_WHAT TO DO:_
Render the data from the start through the line containing "click(1876, 43)" as a two-column CSV with the columns input and output. Give one row per entry, with its text in input and its answer in output, each in a single quoted field with line breaks replaced by spaces.

_RAW RECORDS:_
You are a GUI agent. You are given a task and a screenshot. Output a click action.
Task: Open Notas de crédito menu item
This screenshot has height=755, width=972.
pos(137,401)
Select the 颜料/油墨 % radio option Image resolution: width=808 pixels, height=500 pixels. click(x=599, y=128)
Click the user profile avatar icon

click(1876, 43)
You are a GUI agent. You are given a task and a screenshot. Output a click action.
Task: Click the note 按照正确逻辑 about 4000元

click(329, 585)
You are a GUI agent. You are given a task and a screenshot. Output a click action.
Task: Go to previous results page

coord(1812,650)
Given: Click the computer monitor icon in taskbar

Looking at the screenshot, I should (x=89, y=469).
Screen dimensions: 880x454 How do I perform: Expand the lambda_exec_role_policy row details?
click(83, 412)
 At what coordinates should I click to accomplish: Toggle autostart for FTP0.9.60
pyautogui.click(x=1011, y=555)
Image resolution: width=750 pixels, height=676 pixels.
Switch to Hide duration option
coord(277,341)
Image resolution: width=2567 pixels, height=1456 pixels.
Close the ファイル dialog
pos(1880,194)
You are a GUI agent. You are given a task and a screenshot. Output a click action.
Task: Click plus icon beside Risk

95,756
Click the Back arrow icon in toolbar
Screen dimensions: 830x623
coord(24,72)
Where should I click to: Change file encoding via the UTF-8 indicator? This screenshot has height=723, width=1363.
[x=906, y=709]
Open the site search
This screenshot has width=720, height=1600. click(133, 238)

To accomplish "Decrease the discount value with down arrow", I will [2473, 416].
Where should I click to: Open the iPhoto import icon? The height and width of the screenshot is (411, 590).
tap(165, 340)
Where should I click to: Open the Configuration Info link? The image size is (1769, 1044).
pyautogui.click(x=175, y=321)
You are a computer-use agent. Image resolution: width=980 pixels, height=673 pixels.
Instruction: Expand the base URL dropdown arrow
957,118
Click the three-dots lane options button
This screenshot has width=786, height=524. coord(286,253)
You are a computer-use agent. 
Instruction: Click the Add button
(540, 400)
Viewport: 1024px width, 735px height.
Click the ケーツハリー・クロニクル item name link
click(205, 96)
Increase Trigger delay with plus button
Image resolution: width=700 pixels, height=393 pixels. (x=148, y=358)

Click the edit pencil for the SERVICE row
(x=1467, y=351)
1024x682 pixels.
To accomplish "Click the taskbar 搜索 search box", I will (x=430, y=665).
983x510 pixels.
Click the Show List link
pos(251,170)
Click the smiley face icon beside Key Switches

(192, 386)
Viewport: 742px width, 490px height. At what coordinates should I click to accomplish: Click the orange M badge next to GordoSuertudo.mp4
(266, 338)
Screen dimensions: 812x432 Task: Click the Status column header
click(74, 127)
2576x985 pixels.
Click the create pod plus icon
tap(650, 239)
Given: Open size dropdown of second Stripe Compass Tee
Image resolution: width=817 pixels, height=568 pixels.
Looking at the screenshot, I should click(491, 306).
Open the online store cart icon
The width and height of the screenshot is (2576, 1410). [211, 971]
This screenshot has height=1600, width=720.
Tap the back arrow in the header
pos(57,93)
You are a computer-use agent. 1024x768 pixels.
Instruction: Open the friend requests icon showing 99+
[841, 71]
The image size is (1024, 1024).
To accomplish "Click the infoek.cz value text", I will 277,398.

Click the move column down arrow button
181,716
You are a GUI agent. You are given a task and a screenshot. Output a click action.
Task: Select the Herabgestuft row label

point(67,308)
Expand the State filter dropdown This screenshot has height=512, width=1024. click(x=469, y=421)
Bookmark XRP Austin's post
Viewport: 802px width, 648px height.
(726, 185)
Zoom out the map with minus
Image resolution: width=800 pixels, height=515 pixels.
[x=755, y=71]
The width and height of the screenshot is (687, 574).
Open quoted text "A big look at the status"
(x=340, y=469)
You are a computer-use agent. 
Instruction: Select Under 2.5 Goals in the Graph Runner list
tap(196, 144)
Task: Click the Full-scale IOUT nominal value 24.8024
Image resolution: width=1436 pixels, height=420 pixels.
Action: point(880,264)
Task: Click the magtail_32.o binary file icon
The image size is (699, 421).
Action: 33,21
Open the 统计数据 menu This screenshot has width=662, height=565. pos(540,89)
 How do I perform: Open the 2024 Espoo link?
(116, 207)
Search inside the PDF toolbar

_WRITTEN RESPONSE:_
input,output
"You are a GUI agent. You are given a task and a screenshot. Output a click action. Task: Open Notas de crédito menu item This screenshot has height=755, width=972.","pos(137,401)"
"Select the 颜料/油墨 % radio option Image resolution: width=808 pixels, height=500 pixels.","click(x=599, y=128)"
"Click the user profile avatar icon","click(1876, 43)"